12/08/2009

Preciso que lembrem que tenho sorte....

Penso que o que vou escrever, escrevo porque sei. Escrevo porque vivo aqui. Escrevo porque sei do que falo. Não escrevo porque visitei, me contaram ou li. Escrevo porque posso falar sobre um dos local mais inóspitos do planeta, que só se conhece quando é vivido e não visitado. Tento descrever o que por vezes é indescritível. Tento falar sobre o que vem para lá o imenso mar de areia que me rodeia, mas de facto, não consigo.
Em Outubro faz um ano que visitei pela primeira vez esta zona. Nessa altura, o choque cultural enevoava as minhas tentativas de descrições. Irritado, criticava e lamentava sustentado no cepticismo que circulava no meu sangue. Agora habituei-me e vivo a rotina de uma civilização com um contraste abismal da nossa, contemplo as paisagens enigmáticas e radiosas que me rodeiam, os hábitos das pessoas, e absorvo de maneira diferente.. Tento escrever aquilo que sinto. E sinto que sou das poucas pessoas que posso falar sobre esta cultura conservadora muçulmana pautada pela temperatura, abarcada no deserto do Sahara, e iluminada pelo incansável Sol que insiste em ser cada vez forte. Já tentei descrever a imensidão do silêncio do deserto, o frenesim das Sextas-feiras santas no mercado do centro, mas acreditem, é difícil
Acho que escrevo (ou melhor, tento) porque gostava de poder transmitir o que se sente no deserto. É nada. É vazio. É absoluto. É imponente. Sei lá! Não consigo. Talvez mágico? Escrevo porque gostava de contar que, apesar das dificuldades, sinto-me um sortudo por ter o privilégio de ver o nascer do sol atrás de gigantes dunas do Sahara no dias mais claros. Escrevo porque tenho a necessidade de partilhar a magia do silêncio sepulcral dos meandros do deserto acompanhado das milhares de estrelas que brilham no céu que raramente tem nuvens. É grande e fascinante. Entendo porque me dizem que quem conhece o deserto do Sahara, nunca mais volta a ser o mesmo. Entendo estas frases feitas agora.
O trabalho e as dificuldades do dia-a-dia fazem-me por vezes esquecer o que está à minha volta. É preciso que me lembrem de vez em quando que tenho a sorte de presenciar estas coisas.
Aconteça o que acontecer, esta estadia está a mudar a minha vida, fez-me crescer e entender que a tolerância, o equilíbrio ou a serenidade são conceitos importantes. Fez-me perceber que o fim temporada é o inicio de uma outra. Fez-me perceber que preciso de conhecer o resto do mundo e conhecer novos valores para evoluir como pessoa.

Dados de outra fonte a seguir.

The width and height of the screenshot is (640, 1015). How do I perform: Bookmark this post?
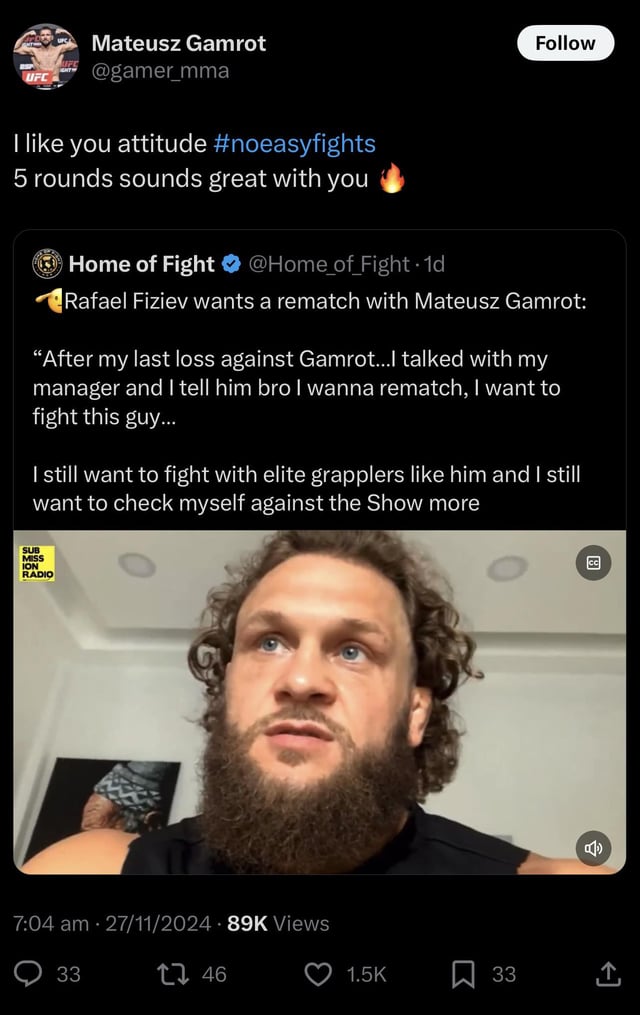(x=463, y=973)

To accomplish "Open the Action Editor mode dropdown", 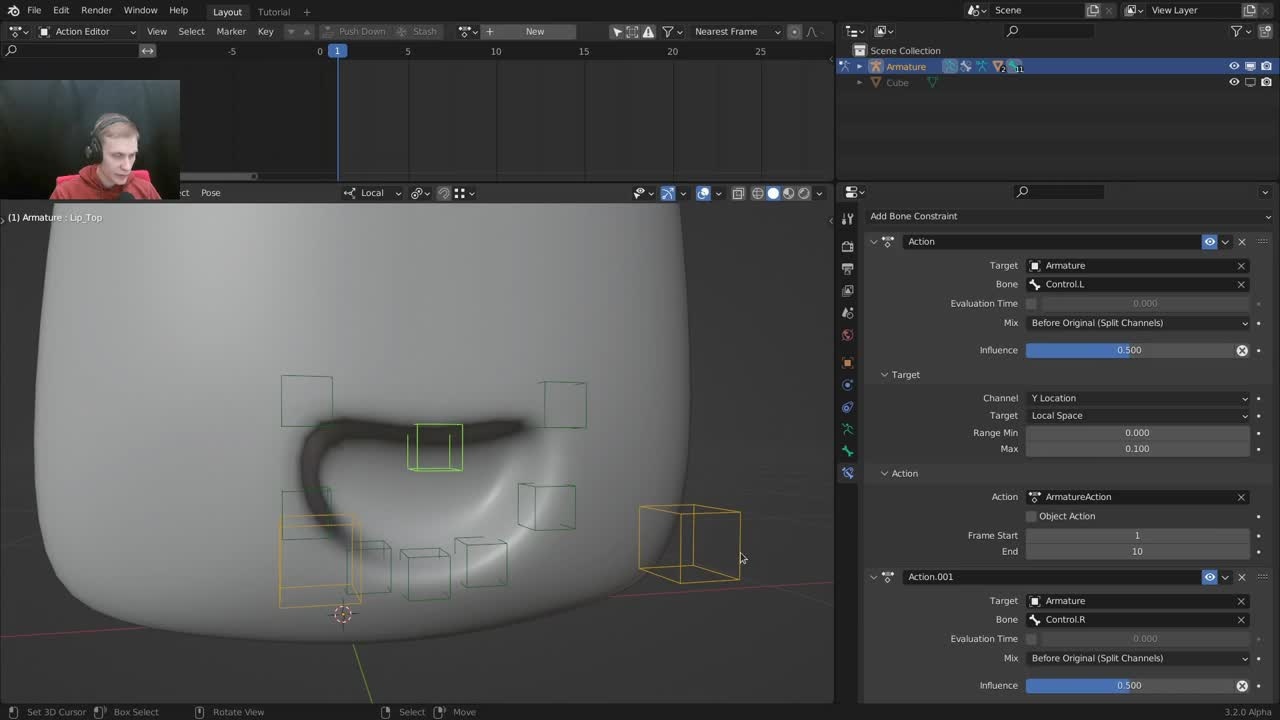I will pyautogui.click(x=85, y=31).
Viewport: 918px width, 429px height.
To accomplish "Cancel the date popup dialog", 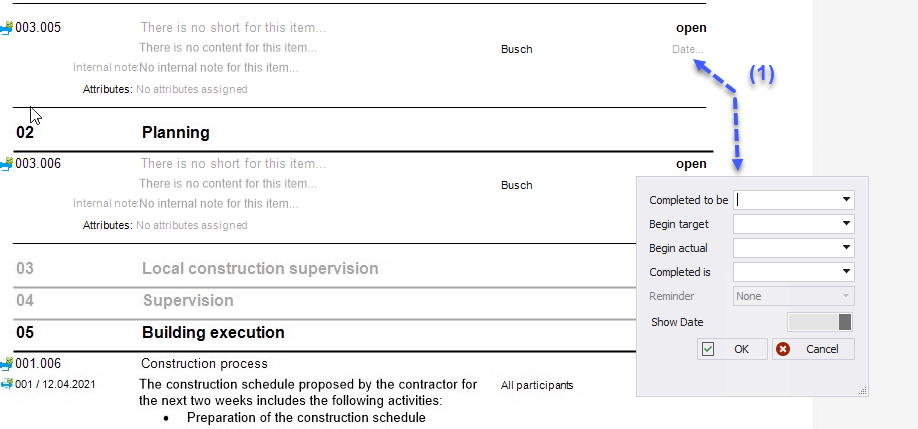I will [813, 349].
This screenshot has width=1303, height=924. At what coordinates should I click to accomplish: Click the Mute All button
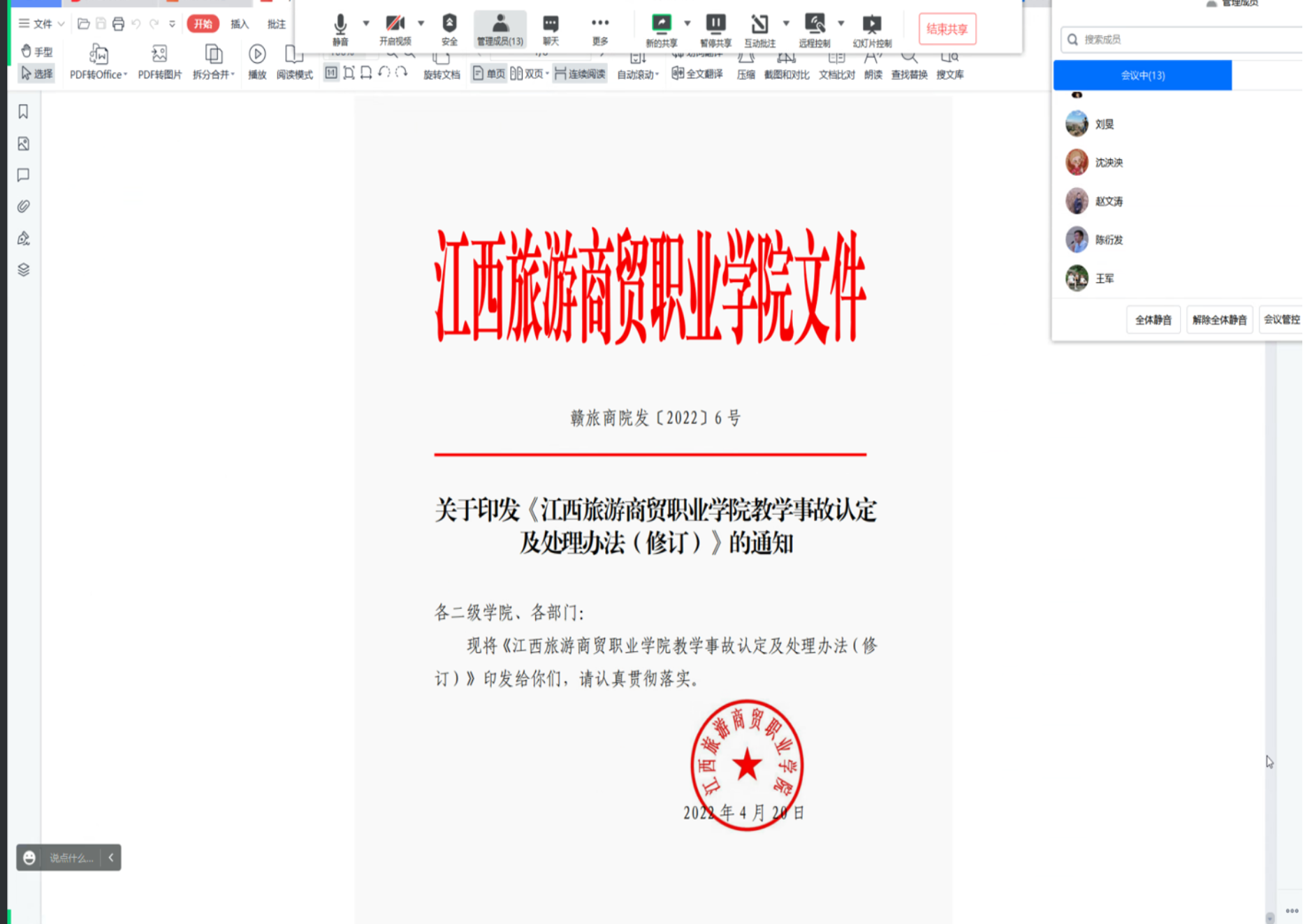click(x=1153, y=320)
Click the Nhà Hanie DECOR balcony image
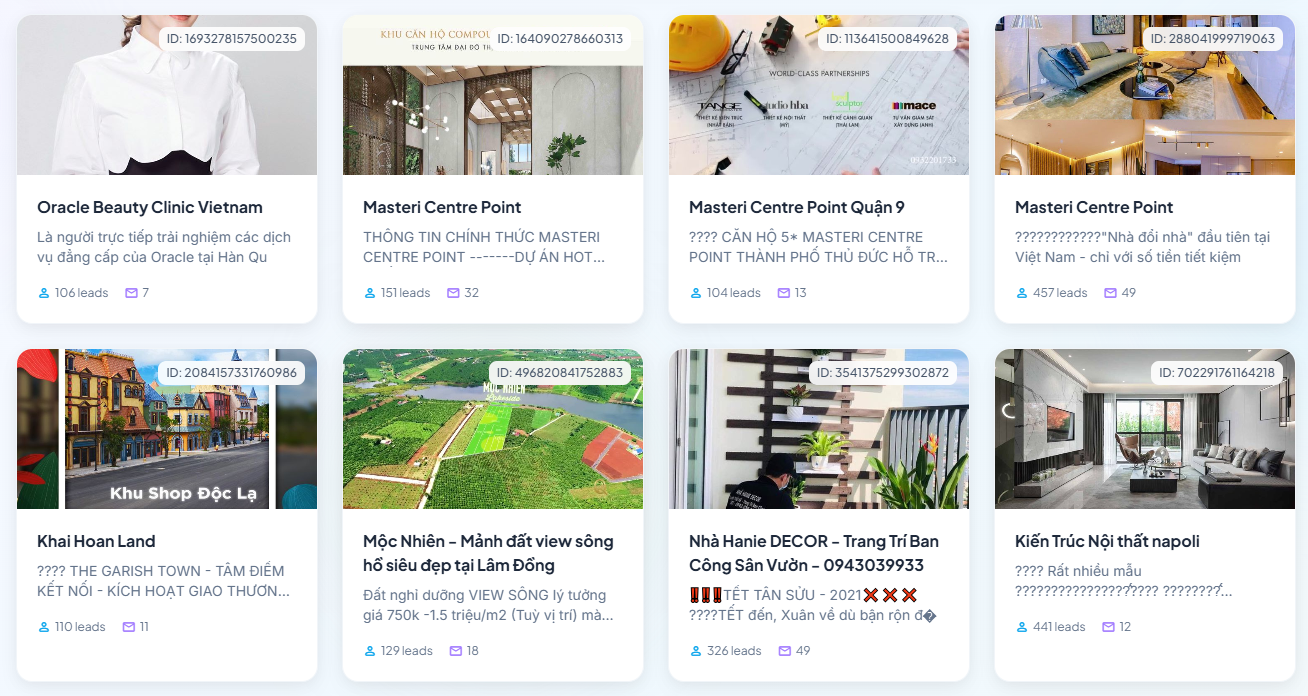Viewport: 1308px width, 696px height. [819, 429]
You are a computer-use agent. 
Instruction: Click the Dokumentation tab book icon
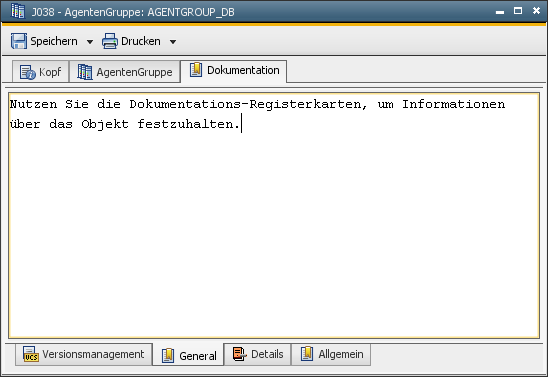click(x=196, y=70)
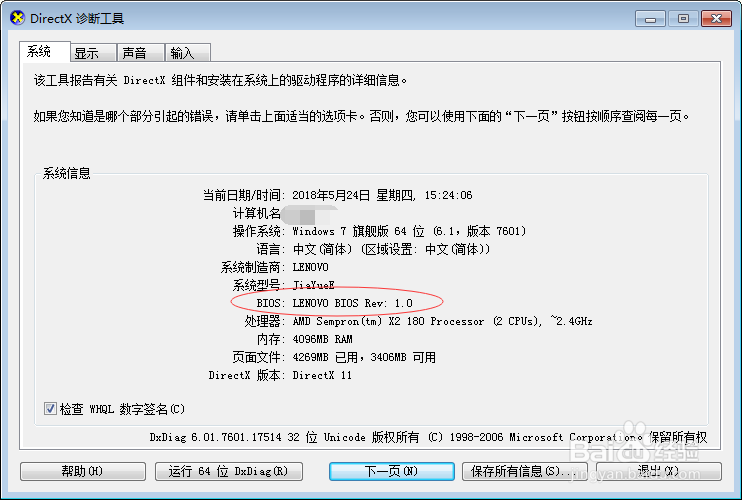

Estamos em Agosto a poucos dia do Ramadão. A vida começa às 05.00h. Pela rua, pelos cafés, nas padarias, tudo está aberto. A rotina de um mais um dia destas pessoas já se sente quando no resto do mundo só se pensa em dormir. O Sol nasce e a temperatura triplica. Normalmente chega passa dos 46ºC e nos dias piores estão 50ºC. Tudo fecha às 10.00h, quando tudo está a abrir em Portugal. Voltam a abrir às 18.00h, quando o sol se começa a pôr e tudo está a fechar em Portugal.

Por mais que tente escrever o que é este local, não consigo. Não tenho habilidade para tal, mas a humildade suficiente para o admitir. Sou novo. Precisamos de crescer. É preciso que me lembrem e já agora, me expliquem, como é que se pode descrever o que vem para além do nada?